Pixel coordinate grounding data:
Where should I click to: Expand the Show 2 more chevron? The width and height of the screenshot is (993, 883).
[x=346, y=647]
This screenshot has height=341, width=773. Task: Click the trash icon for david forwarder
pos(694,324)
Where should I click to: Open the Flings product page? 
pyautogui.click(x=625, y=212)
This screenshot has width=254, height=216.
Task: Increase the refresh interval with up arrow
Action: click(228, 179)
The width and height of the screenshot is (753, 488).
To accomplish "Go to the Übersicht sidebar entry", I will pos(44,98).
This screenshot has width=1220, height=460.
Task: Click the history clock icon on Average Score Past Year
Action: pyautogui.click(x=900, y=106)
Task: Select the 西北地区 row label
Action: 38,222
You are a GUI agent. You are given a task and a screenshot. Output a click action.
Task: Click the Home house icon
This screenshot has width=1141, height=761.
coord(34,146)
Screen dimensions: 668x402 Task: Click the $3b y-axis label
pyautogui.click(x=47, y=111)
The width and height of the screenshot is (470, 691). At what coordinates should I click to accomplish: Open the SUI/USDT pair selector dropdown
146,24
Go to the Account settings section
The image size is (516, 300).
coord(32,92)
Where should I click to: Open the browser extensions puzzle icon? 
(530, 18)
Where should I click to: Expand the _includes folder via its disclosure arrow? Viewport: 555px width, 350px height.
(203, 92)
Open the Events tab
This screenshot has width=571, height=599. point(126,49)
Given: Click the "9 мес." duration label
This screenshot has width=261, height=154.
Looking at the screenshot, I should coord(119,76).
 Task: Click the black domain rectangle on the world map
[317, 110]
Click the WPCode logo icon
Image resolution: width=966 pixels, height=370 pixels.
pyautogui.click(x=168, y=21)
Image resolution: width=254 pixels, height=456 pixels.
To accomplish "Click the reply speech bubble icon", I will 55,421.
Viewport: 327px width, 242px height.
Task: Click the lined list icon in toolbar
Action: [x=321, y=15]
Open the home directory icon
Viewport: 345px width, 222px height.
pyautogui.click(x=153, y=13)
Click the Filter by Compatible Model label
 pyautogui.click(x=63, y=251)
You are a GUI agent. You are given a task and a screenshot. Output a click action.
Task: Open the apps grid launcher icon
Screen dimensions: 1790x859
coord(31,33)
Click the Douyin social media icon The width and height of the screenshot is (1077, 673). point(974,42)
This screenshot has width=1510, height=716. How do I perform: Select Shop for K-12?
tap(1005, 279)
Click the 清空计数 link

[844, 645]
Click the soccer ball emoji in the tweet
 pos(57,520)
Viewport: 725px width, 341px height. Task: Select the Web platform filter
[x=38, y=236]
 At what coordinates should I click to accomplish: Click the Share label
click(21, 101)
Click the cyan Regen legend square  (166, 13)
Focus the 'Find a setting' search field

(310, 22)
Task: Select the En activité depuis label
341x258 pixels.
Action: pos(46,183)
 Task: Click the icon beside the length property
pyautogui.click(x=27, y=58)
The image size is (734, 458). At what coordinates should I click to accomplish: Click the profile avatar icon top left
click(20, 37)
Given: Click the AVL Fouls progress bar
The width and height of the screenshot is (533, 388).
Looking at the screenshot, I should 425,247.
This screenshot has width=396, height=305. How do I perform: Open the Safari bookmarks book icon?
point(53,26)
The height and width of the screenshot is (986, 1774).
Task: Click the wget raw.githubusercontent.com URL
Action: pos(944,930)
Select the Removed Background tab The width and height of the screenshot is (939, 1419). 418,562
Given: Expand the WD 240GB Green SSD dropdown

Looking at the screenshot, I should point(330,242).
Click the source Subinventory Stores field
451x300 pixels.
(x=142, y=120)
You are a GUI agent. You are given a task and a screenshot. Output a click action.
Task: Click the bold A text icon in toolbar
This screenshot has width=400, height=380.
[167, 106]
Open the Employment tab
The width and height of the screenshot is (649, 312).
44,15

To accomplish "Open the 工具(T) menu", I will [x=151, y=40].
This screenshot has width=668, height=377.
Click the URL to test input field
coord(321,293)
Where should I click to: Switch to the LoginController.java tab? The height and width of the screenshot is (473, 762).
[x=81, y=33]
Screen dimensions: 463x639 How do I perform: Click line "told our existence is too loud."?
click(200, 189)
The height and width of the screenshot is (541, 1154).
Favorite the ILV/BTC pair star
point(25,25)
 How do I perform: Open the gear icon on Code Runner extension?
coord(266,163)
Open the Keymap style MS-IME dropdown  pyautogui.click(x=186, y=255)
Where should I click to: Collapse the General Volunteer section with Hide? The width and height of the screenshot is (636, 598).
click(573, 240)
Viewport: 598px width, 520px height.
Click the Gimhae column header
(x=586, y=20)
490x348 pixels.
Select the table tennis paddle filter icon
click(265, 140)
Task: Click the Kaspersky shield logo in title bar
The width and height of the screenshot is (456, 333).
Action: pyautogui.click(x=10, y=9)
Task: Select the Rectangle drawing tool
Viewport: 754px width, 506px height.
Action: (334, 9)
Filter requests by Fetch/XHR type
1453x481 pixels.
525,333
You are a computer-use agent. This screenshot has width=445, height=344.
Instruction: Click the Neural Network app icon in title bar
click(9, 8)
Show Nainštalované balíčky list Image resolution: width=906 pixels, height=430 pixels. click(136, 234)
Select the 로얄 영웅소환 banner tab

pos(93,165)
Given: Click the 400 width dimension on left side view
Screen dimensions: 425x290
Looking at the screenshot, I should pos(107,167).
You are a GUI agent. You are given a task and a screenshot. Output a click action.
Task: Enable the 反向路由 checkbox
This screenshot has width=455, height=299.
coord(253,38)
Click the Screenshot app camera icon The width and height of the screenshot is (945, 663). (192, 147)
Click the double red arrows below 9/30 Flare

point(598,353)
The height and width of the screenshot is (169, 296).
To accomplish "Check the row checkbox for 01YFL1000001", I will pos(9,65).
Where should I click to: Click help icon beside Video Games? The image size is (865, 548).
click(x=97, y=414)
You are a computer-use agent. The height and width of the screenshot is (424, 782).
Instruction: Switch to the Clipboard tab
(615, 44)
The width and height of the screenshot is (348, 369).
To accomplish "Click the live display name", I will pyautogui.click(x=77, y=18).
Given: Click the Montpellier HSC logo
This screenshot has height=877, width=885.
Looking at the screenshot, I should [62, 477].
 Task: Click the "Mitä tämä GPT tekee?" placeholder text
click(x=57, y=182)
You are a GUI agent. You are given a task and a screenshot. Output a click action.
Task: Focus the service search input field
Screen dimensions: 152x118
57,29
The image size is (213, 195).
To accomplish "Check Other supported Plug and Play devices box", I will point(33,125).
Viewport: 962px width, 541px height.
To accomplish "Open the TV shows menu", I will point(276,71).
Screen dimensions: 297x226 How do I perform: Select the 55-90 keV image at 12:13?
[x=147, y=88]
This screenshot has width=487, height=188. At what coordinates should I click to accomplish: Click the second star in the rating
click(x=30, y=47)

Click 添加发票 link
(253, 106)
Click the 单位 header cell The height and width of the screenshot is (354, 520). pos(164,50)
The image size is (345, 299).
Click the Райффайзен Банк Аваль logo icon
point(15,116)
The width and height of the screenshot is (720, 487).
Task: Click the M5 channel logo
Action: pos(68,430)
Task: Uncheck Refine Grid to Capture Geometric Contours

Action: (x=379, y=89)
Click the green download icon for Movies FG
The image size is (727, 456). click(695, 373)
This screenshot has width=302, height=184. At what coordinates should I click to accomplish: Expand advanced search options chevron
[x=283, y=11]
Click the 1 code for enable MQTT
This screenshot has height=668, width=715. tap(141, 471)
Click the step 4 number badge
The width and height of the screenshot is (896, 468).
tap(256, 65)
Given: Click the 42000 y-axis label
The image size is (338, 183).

# Work order:
Going through the entries, return every line holding the word "menu".

# Response area:
To accomplish "Open the 工具(T) menu", I will [x=151, y=40].
To accomplish "Open the TV shows menu", I will point(276,71).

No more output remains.